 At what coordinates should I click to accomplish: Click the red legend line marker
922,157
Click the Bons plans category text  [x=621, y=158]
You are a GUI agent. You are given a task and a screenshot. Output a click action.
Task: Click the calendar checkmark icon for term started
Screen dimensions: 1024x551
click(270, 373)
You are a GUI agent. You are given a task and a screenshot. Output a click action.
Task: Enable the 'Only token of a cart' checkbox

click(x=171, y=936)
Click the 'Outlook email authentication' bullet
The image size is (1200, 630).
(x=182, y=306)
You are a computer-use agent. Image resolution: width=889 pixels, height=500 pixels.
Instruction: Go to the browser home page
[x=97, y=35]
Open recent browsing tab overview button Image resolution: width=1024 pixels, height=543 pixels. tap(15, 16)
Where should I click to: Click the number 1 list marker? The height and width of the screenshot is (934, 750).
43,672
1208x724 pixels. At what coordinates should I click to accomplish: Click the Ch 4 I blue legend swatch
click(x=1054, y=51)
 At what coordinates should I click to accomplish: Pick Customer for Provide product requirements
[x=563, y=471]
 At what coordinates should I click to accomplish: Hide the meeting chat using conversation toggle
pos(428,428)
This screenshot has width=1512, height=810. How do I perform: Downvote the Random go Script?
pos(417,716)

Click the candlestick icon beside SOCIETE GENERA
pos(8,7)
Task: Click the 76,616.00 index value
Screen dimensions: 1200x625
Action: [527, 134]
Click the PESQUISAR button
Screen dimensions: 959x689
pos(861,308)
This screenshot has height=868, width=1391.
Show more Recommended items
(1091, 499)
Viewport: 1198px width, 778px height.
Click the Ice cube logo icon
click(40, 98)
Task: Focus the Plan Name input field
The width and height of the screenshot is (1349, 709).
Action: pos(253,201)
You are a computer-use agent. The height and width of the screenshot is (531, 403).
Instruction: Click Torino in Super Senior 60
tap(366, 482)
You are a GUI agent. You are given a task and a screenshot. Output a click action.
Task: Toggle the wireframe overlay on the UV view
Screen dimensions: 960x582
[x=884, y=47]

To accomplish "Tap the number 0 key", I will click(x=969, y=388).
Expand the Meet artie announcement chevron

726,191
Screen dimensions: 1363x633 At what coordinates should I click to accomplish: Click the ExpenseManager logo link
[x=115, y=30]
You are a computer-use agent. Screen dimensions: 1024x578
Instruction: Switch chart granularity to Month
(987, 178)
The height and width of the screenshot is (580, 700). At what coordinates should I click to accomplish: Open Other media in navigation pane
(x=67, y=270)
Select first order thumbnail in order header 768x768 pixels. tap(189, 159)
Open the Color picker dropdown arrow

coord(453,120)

WHAT YOU NEED TO DO
Please retype exactly the line containing "Task: Toggle the" and each line after it to the end of the records, and nothing more.

RESPONSE
Task: Toggle the wireframe overlay on the UV view
Screen dimensions: 960x582
[x=884, y=47]

To accomplish "Tap the number 0 key", I will click(x=969, y=388).
Expand the Meet artie announcement chevron

726,191
Screen dimensions: 1363x633 At what coordinates should I click to accomplish: Click the ExpenseManager logo link
[x=115, y=30]
You are a computer-use agent. Screen dimensions: 1024x578
Instruction: Switch chart granularity to Month
(987, 178)
The height and width of the screenshot is (580, 700). At what coordinates should I click to accomplish: Open Other media in navigation pane
(x=67, y=270)
Select first order thumbnail in order header 768x768 pixels. tap(189, 159)
Open the Color picker dropdown arrow

coord(453,120)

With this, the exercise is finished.